- [Brief] Copy the lines below without any changes, starting with the line containing "Screen dimensions: 202x234" and going on through the line containing "point(1220,507)", with both of those lines included, and leave the pictures out of your answer.

- [Supplied material]
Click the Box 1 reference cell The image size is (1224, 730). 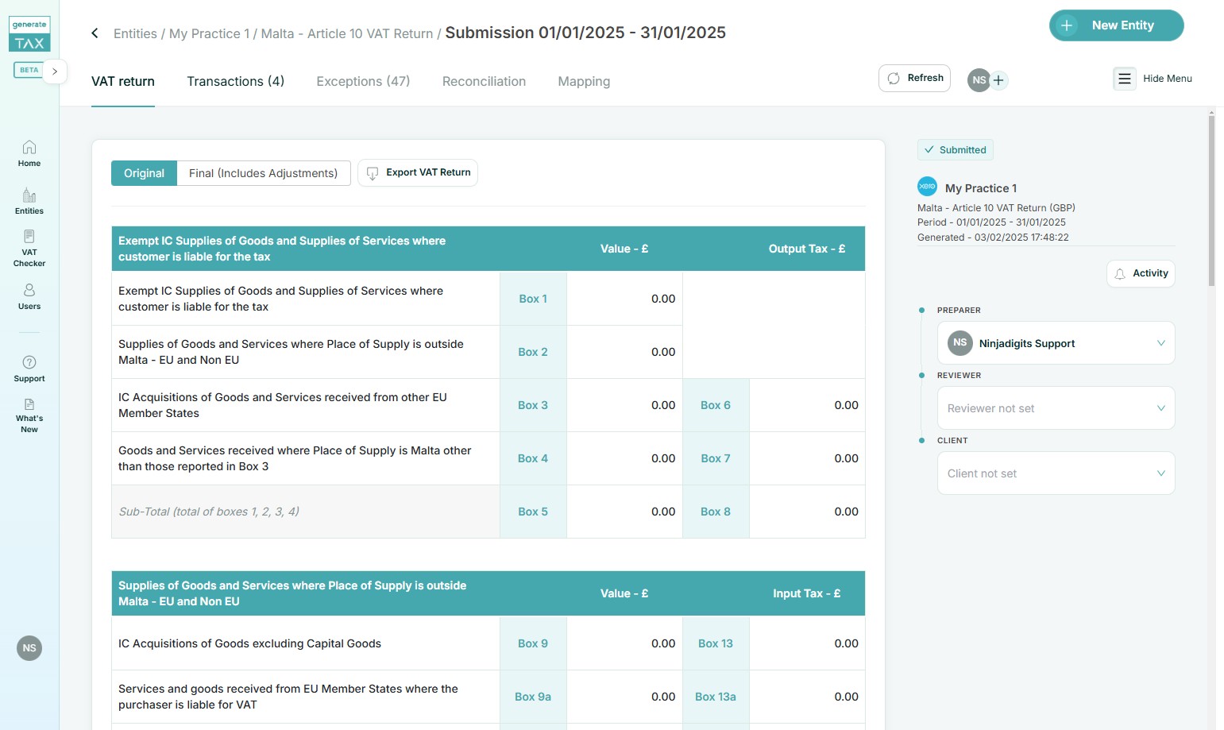click(x=533, y=299)
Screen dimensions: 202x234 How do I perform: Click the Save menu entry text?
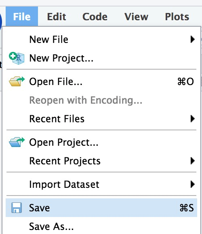click(x=39, y=208)
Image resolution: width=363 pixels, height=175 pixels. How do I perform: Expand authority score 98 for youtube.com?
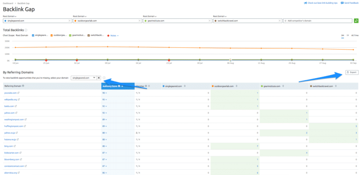pos(104,93)
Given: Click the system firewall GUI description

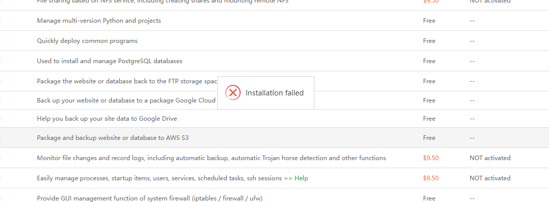Looking at the screenshot, I should [150, 198].
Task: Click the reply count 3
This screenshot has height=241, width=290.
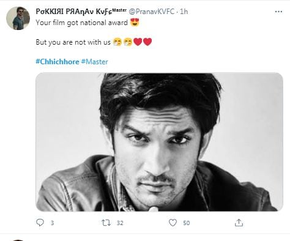Action: tap(52, 223)
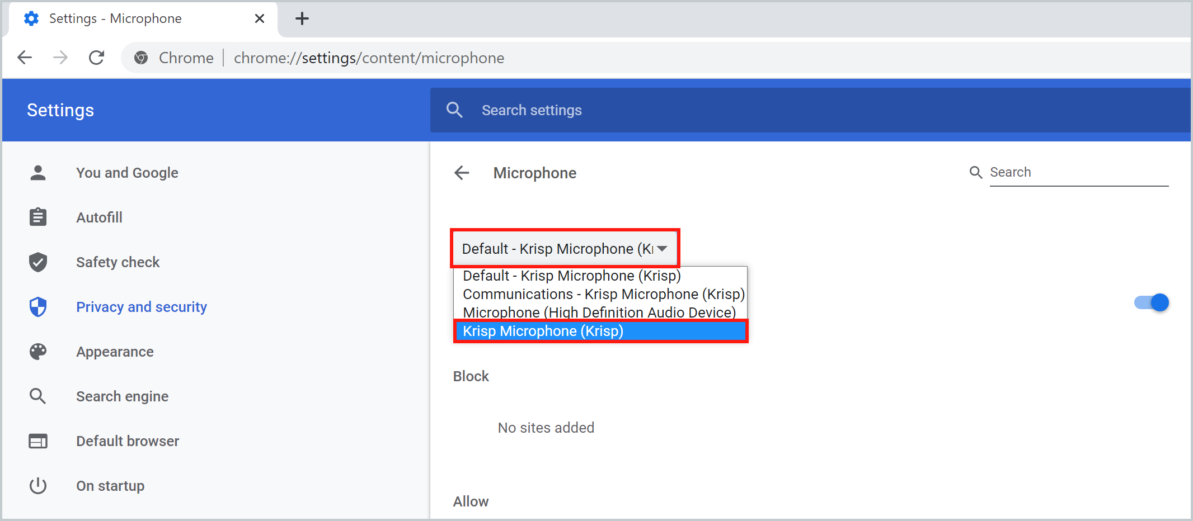Go back from Microphone page arrow

point(462,173)
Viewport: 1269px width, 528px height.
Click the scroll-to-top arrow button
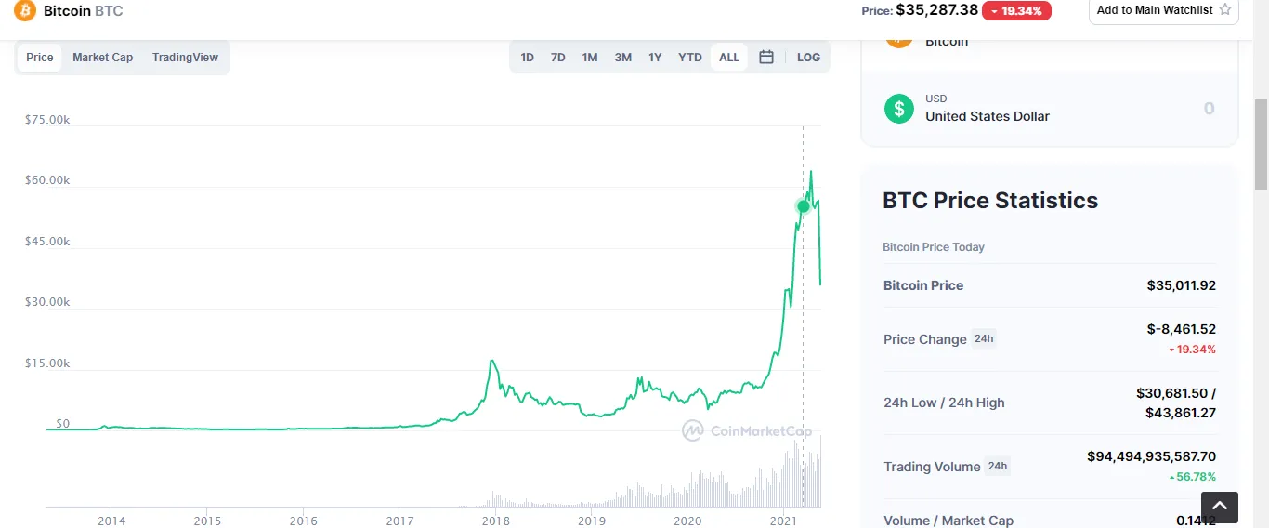point(1220,507)
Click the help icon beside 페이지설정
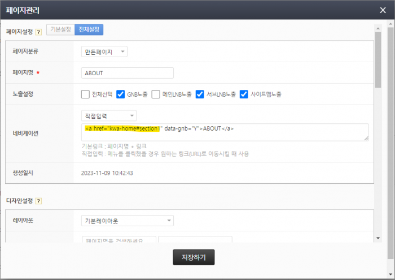This screenshot has height=280, width=395. point(38,32)
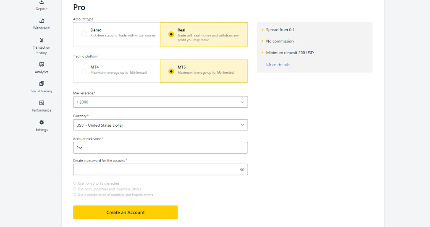Click the Settings label in sidebar

[x=42, y=130]
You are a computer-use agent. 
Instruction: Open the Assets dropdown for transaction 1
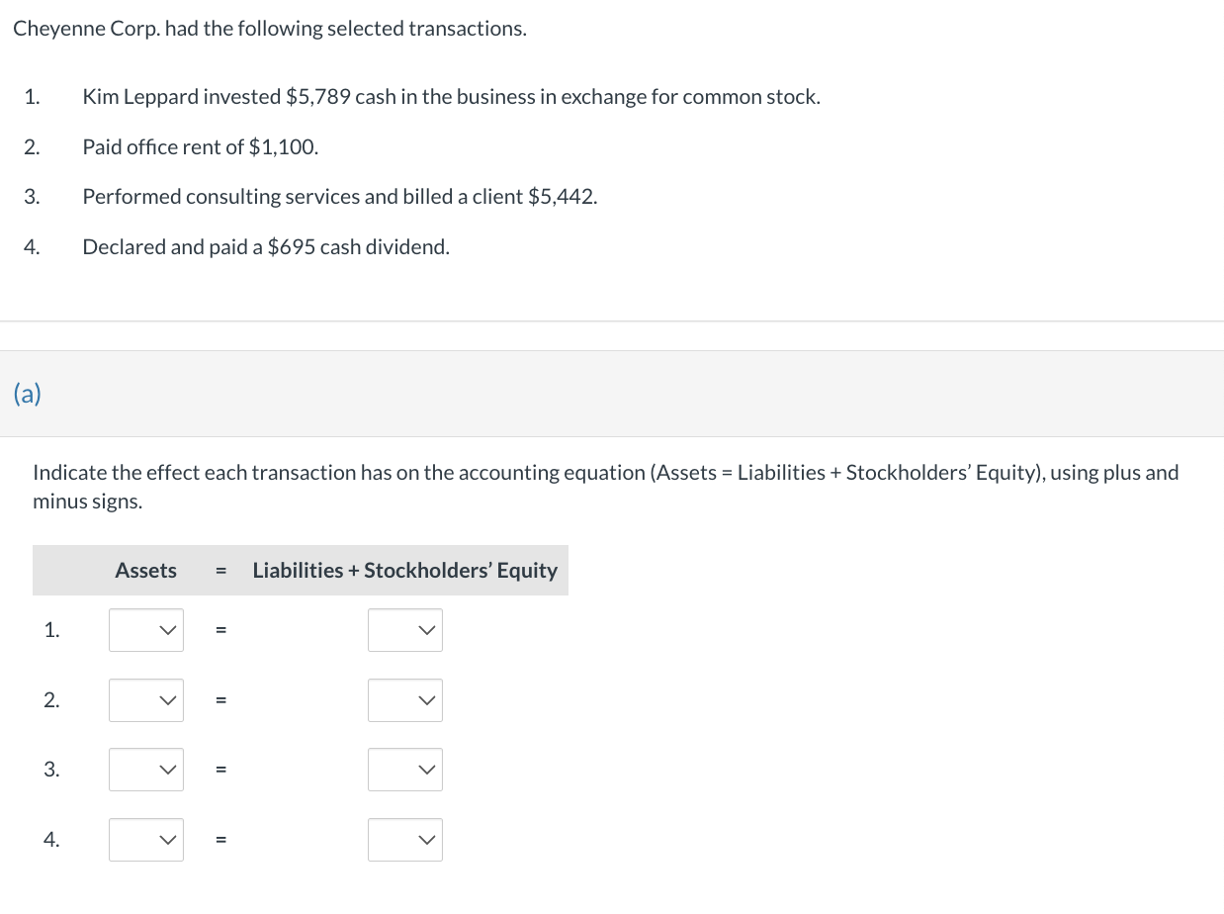pyautogui.click(x=146, y=630)
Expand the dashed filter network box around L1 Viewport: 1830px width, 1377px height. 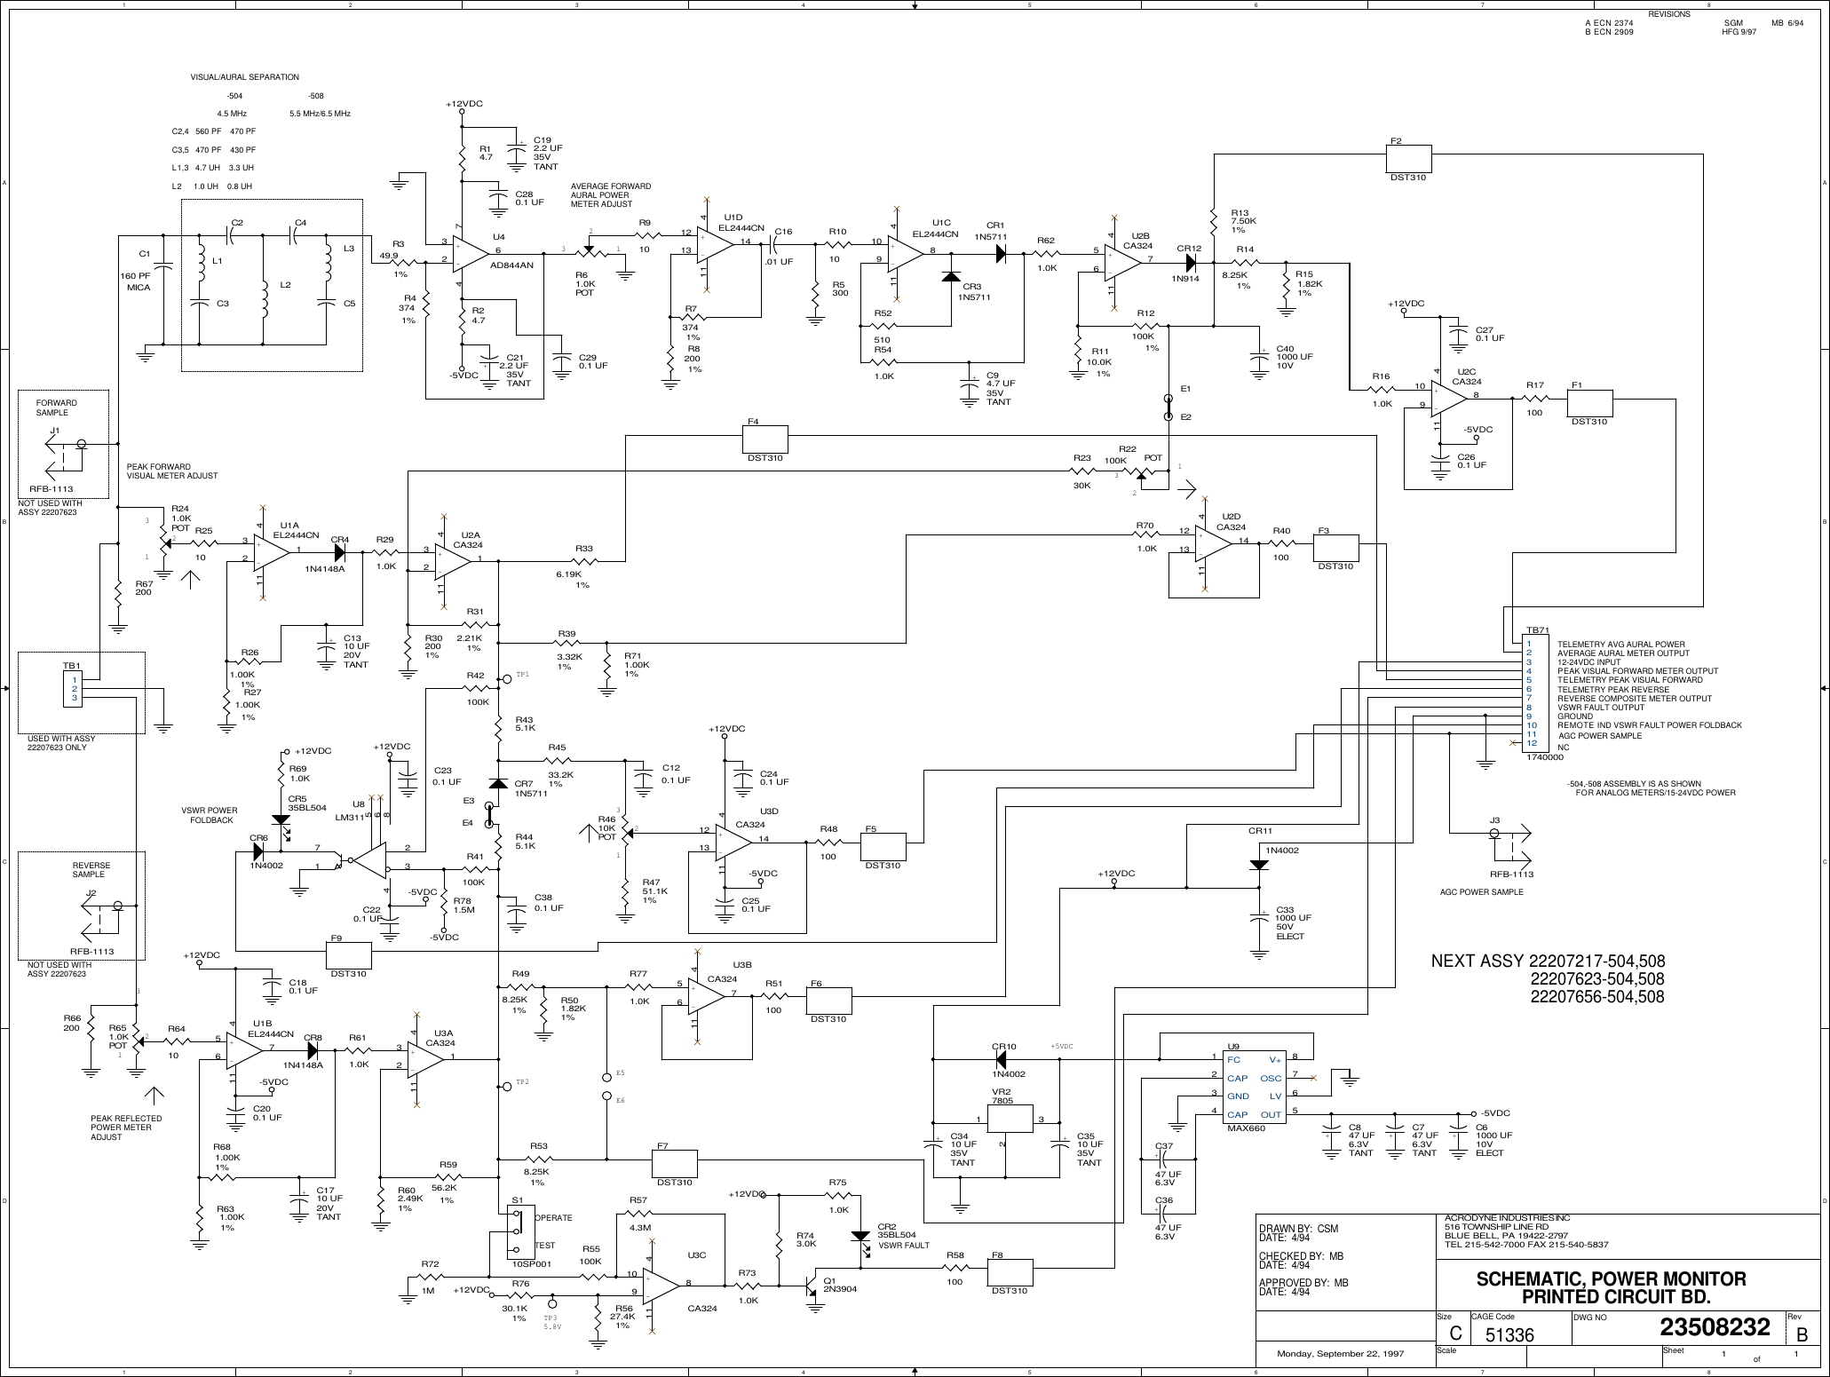coord(271,284)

- [Solution]
Screen dimensions: 202x234 How do I perform: Click the Save menu entry text?
click(x=39, y=208)
Image resolution: width=363 pixels, height=175 pixels. How do I perform: Expand authority score 98 for youtube.com?
pos(104,93)
Given: Click the system firewall GUI description

Looking at the screenshot, I should [150, 198].
Task: Click the reply count 3
This screenshot has height=241, width=290.
Action: tap(52, 223)
Go back from Microphone page arrow

point(462,173)
Viewport: 1269px width, 528px height.
Click the scroll-to-top arrow button
point(1220,507)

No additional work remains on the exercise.